Update the lines from the one holding "Find the location of a particular element. The width" through the one holding "trefwoord is located", inclusive, by replacing "particular element" with "specific element". Write those lines out again with nothing else changed.

Element and text location data:
-- START --

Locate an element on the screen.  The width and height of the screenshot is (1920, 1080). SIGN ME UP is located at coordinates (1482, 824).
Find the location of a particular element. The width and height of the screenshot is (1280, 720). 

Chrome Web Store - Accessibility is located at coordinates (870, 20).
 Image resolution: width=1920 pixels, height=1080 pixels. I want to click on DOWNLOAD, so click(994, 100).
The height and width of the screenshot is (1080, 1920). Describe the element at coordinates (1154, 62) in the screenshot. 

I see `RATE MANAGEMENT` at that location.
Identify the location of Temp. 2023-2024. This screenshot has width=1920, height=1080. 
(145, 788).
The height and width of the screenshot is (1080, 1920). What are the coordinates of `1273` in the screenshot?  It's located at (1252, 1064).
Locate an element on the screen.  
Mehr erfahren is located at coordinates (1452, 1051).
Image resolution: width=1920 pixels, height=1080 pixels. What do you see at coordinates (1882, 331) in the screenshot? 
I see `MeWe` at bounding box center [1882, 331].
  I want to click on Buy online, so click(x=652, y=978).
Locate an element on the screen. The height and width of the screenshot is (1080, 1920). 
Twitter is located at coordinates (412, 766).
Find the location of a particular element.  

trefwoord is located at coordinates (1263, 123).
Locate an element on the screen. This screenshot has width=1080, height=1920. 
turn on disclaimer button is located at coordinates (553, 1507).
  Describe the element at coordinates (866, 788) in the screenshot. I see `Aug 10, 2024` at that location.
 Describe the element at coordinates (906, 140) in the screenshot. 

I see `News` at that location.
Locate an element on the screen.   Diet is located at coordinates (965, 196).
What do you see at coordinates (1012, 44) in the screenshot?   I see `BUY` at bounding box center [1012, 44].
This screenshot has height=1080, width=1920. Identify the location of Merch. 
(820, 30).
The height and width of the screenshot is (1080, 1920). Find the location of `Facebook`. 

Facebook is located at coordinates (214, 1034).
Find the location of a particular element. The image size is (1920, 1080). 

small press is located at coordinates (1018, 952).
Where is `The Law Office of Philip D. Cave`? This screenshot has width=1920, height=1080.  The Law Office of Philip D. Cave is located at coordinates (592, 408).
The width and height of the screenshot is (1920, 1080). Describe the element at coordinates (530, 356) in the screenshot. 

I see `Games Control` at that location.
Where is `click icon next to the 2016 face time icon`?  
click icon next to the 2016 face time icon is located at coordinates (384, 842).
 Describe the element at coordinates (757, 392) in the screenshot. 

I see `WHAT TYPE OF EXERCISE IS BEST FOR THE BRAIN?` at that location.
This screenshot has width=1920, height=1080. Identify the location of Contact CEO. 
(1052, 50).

-- END --

[OUTPUT FOR THIS EXERCISE]
Find the location of a specific element. The width and height of the screenshot is (1280, 720). 

Chrome Web Store - Accessibility is located at coordinates (870, 20).
 Image resolution: width=1920 pixels, height=1080 pixels. I want to click on DOWNLOAD, so click(994, 100).
The height and width of the screenshot is (1080, 1920). Describe the element at coordinates (1154, 62) in the screenshot. 

I see `RATE MANAGEMENT` at that location.
Identify the location of Temp. 2023-2024. This screenshot has width=1920, height=1080. 
(145, 788).
The height and width of the screenshot is (1080, 1920). What are the coordinates of `1273` in the screenshot?  It's located at (1252, 1064).
Locate an element on the screen.  
Mehr erfahren is located at coordinates (1452, 1051).
Image resolution: width=1920 pixels, height=1080 pixels. What do you see at coordinates (1882, 331) in the screenshot? 
I see `MeWe` at bounding box center [1882, 331].
  I want to click on Buy online, so click(x=652, y=978).
Locate an element on the screen. The height and width of the screenshot is (1080, 1920). 
Twitter is located at coordinates (412, 766).
Find the location of a specific element.  

trefwoord is located at coordinates (1263, 123).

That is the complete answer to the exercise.